Copy the rows below verbatim, starting at the line containing "Sort by the OrderDate column header" and ending at the line containing "Action: pyautogui.click(x=786, y=411)", both ends included. Omit the pictures from your answer.
* Start RECORDS SUPPLIED *
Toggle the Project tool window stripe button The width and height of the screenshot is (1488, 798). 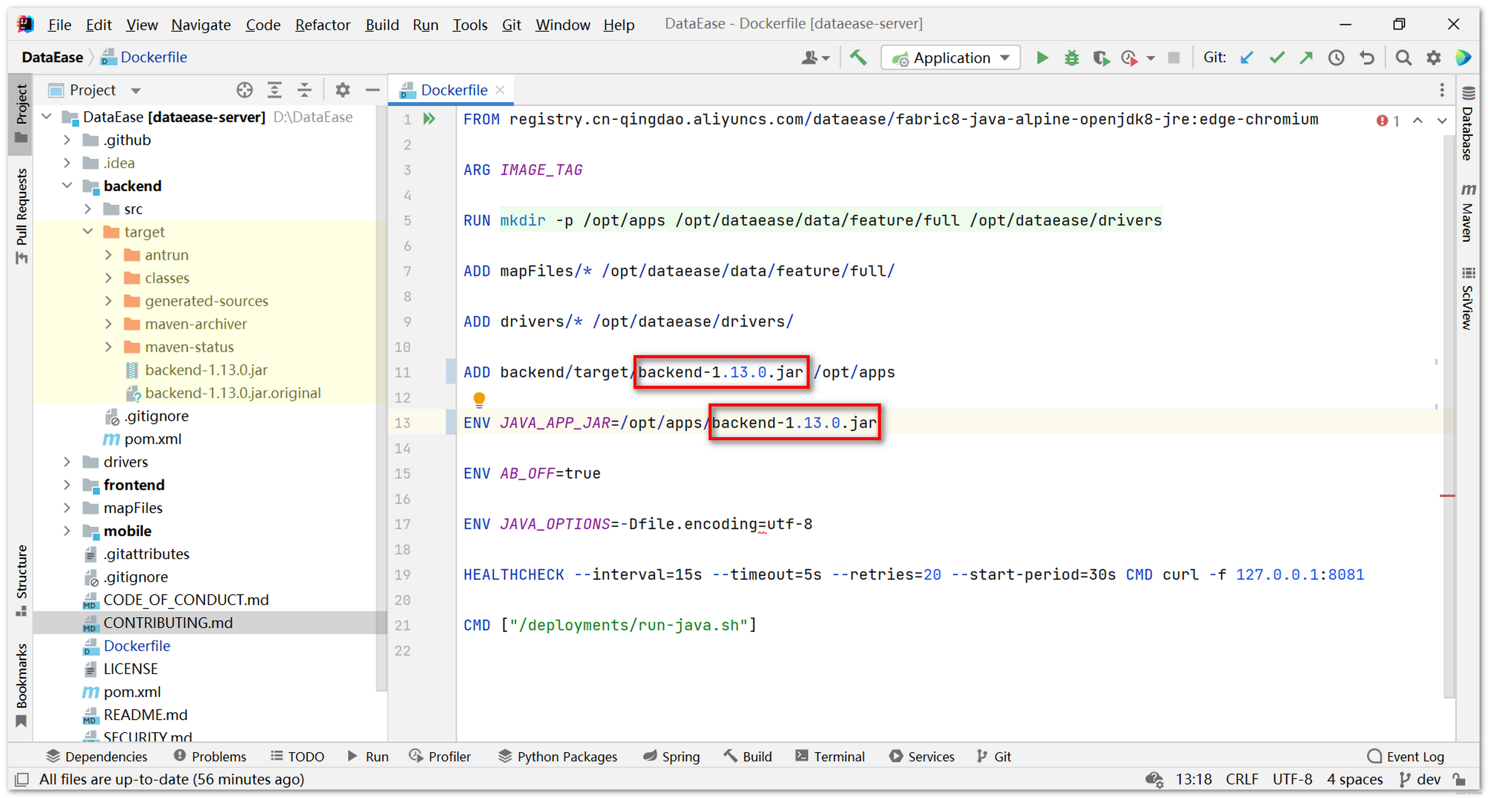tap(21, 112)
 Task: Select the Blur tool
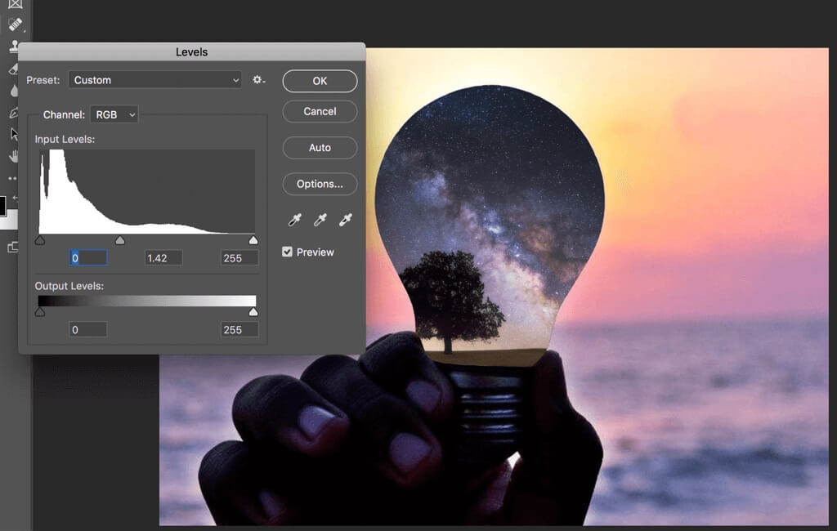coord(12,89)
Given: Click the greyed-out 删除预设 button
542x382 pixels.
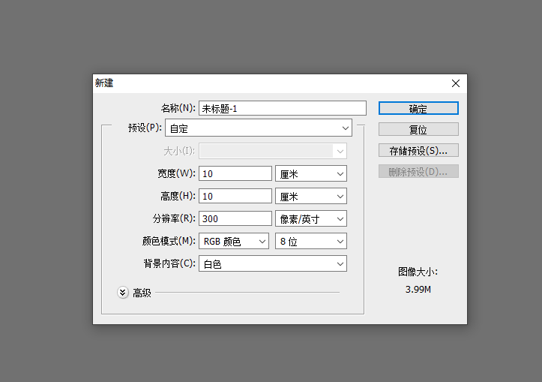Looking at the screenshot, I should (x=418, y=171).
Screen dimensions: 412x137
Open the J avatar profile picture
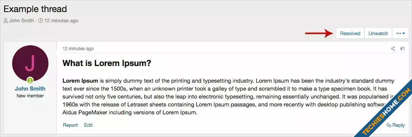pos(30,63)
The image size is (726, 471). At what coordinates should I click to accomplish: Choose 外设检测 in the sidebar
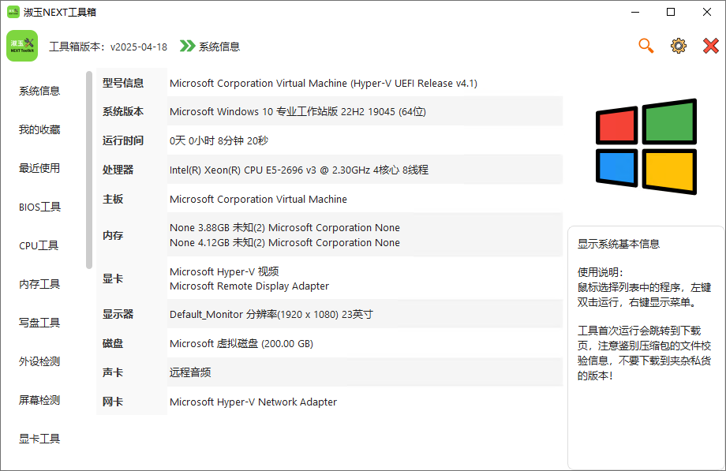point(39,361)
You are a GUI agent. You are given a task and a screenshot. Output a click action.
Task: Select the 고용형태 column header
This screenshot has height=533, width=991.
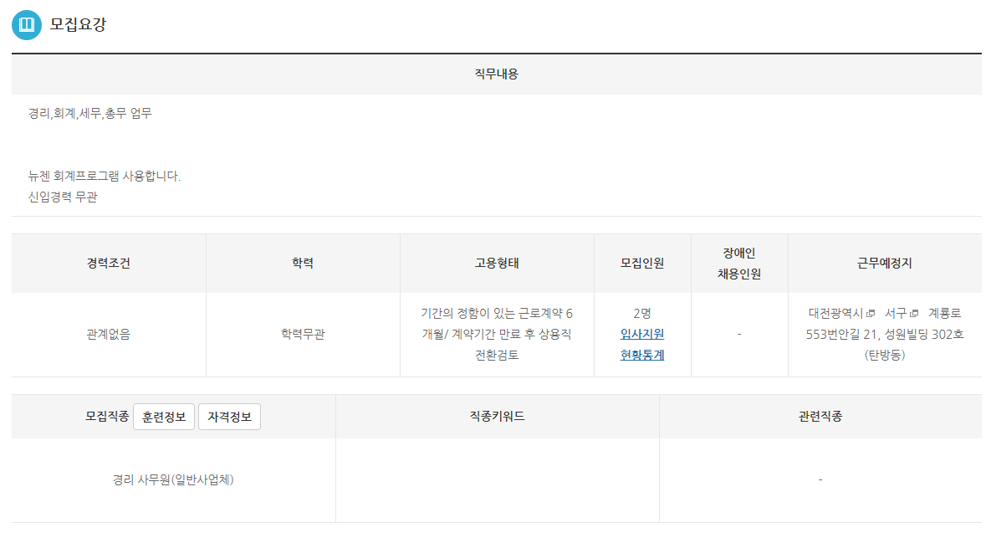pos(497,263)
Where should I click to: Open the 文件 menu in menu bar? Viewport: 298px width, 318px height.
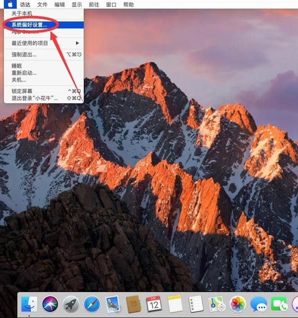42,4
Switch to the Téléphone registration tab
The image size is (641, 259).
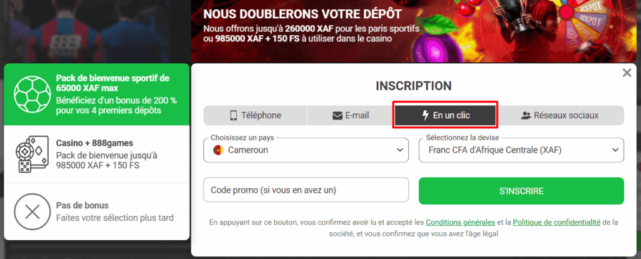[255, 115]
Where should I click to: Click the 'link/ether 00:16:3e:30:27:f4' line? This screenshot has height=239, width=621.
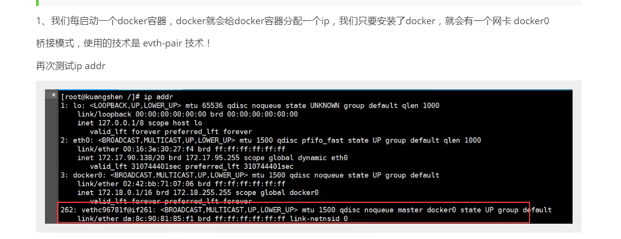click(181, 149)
* End RECORDS SUPPLIED *
* Start RECORDS SUPPLIED *
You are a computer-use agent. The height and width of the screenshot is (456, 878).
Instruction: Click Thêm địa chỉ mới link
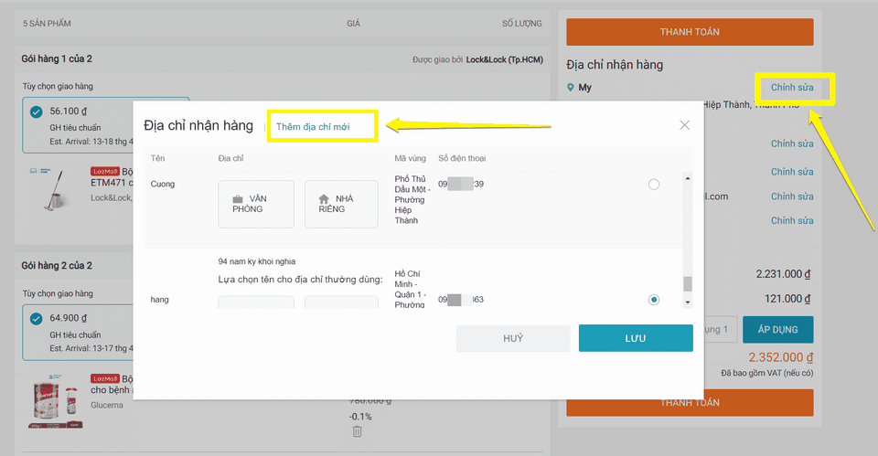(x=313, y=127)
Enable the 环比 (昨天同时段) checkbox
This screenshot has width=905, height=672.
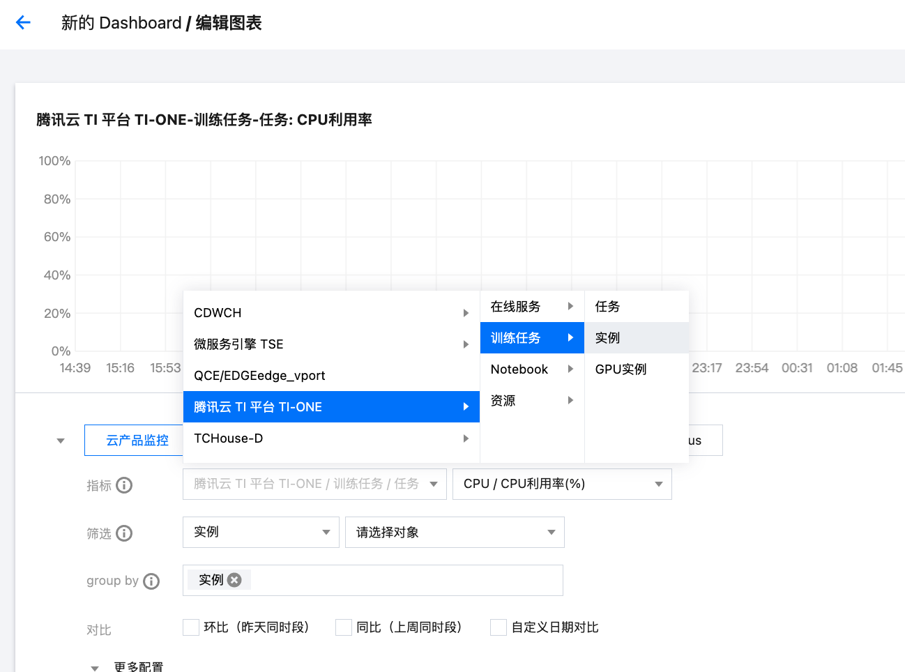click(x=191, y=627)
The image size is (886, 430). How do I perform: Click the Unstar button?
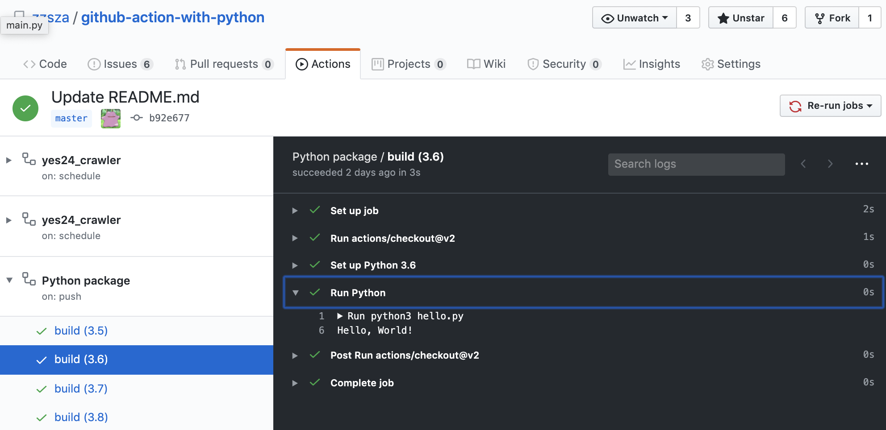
* End RECORDS SUPPLIED *
* Start RECORDS SUPPLIED *
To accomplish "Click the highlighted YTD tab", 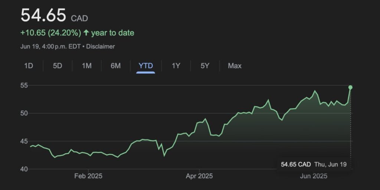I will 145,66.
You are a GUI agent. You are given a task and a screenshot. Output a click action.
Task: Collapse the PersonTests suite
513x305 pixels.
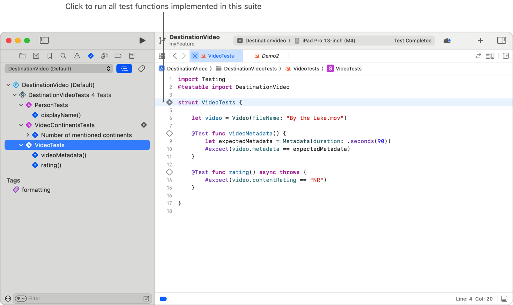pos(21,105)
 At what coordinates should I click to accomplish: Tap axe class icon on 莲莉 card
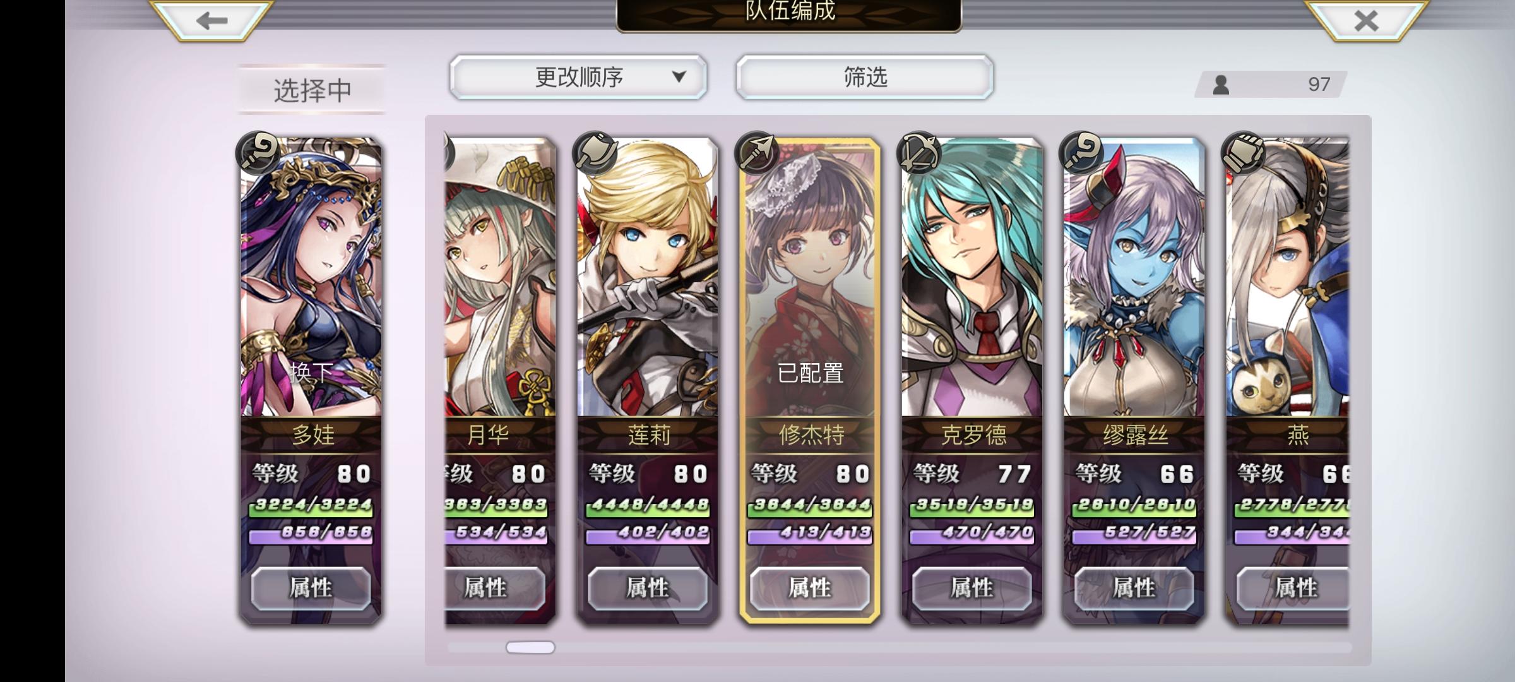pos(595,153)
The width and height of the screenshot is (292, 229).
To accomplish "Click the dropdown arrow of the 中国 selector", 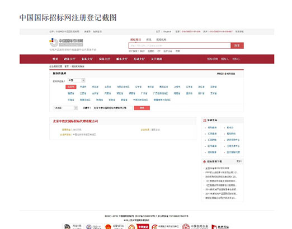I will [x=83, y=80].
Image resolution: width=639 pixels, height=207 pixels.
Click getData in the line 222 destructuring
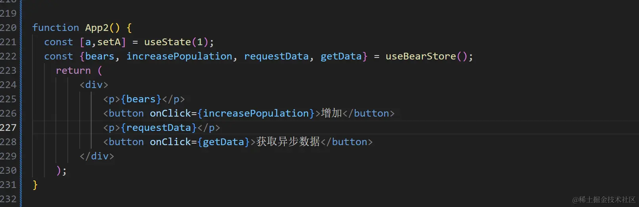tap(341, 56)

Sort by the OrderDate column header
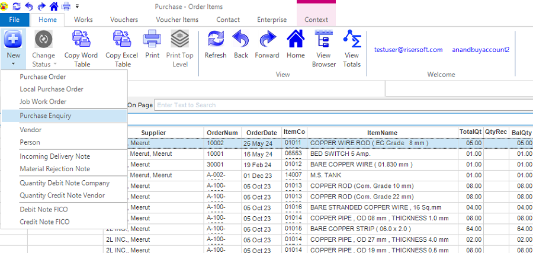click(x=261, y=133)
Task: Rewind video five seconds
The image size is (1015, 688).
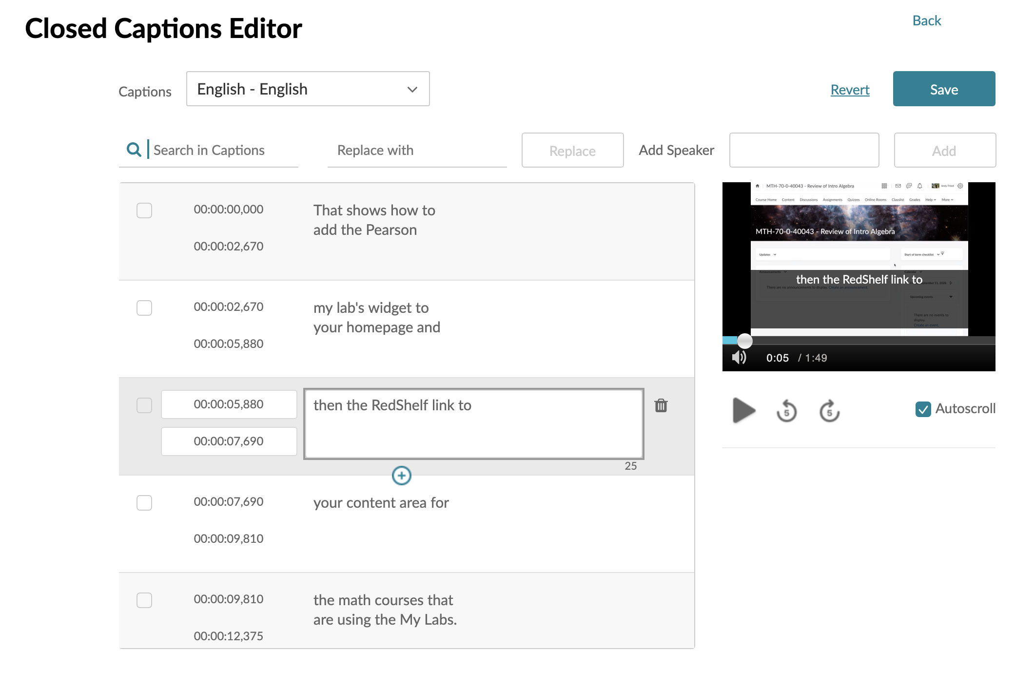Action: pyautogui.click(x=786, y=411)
* End RECORDS SUPPLIED *
ANSWER>
Sort by the OrderDate column header
click(x=261, y=133)
Task: Rewind video five seconds
The image size is (1015, 688).
Action: pyautogui.click(x=786, y=411)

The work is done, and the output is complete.